Four weeks ago, I wasn't in the service but was helping out in Sparks, our group for the under 5s. Coffee was forbidden, so by the time I'd finished helping to clear up, the church hall was empty, deserted.
And just like that, that was the end of church as we know it.
Easter Sunday today. And the church building silent. Our service streamed from assorted houses across the parish; a huge amount of work and top marks to the technical team as well as everyone in front of the cameras. A simple service, church together across all the congregations, encouragement to break bread together apart in our own homes, and the pleasure of sharing bread with Amana, when she refuses communion at church.

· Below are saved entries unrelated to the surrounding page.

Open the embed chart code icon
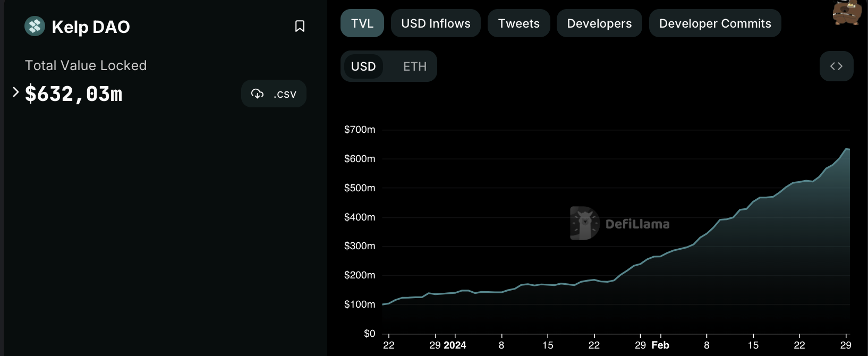This screenshot has width=868, height=356. 836,66
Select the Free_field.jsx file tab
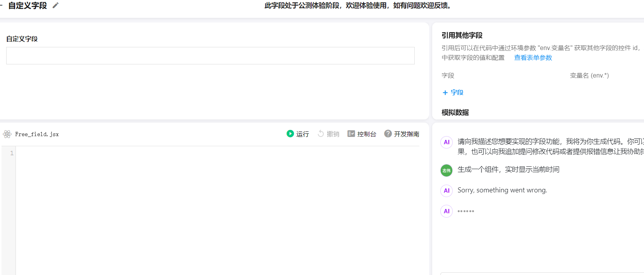Screen dimensions: 644x275 coord(37,134)
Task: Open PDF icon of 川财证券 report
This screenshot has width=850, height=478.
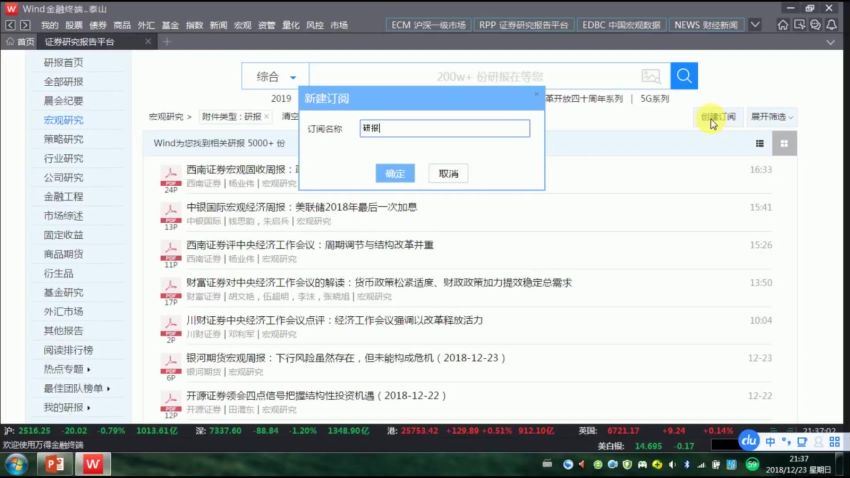Action: (x=170, y=327)
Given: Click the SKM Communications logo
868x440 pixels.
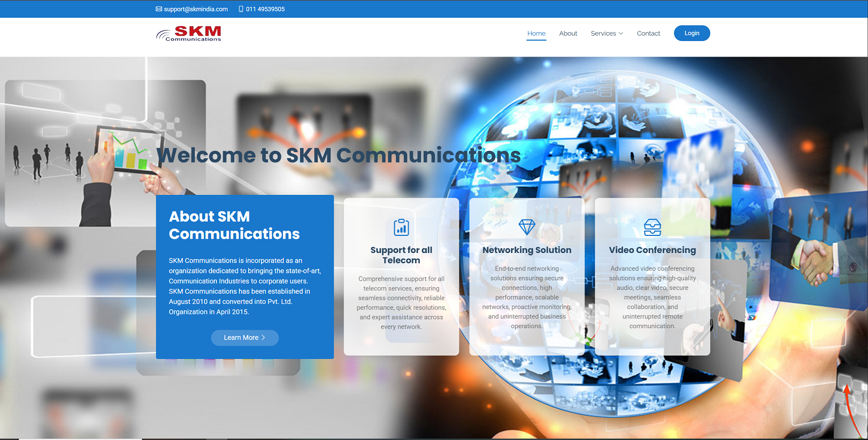Looking at the screenshot, I should 189,34.
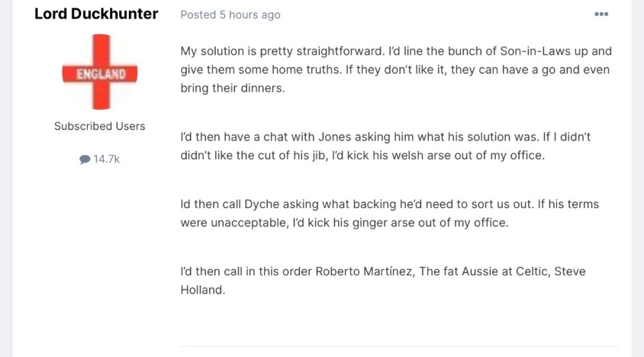Click the "Posted 5 hours ago" timestamp

click(x=230, y=15)
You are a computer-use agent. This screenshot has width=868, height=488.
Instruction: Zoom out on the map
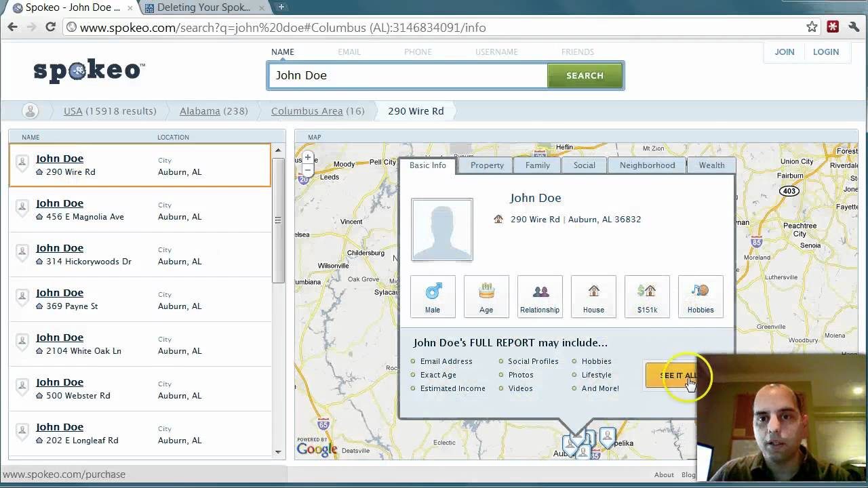point(308,171)
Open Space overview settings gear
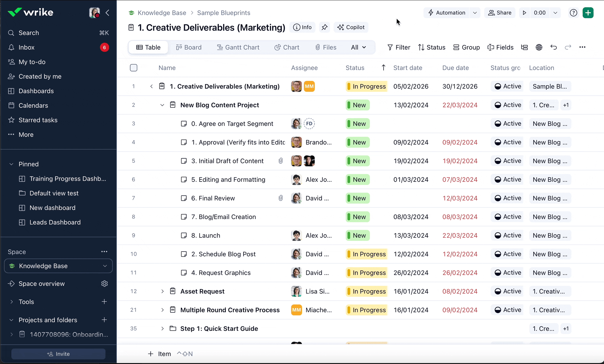 click(x=104, y=284)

I should stop there. It all sounds positive. But the truth is, it was church through tears. I can make a victory cry about all of us singing separately in our own homes, raising the roofs together to make a joyful noise heard all over the town. But oh, it hurts. To know that our church is empty, to listen to the silence and know that no bells are ringing out across the town and across the country. Our church is very young. But bells which have tolled for centuries are silent. Churches with flagstones worn low by hundreds of years of faithful worshippers are today home only to their mice. This virus has accomplished what world wars did not, what civil wars and reformation and dissolution could not, and has emptied every church and every chapel in the land.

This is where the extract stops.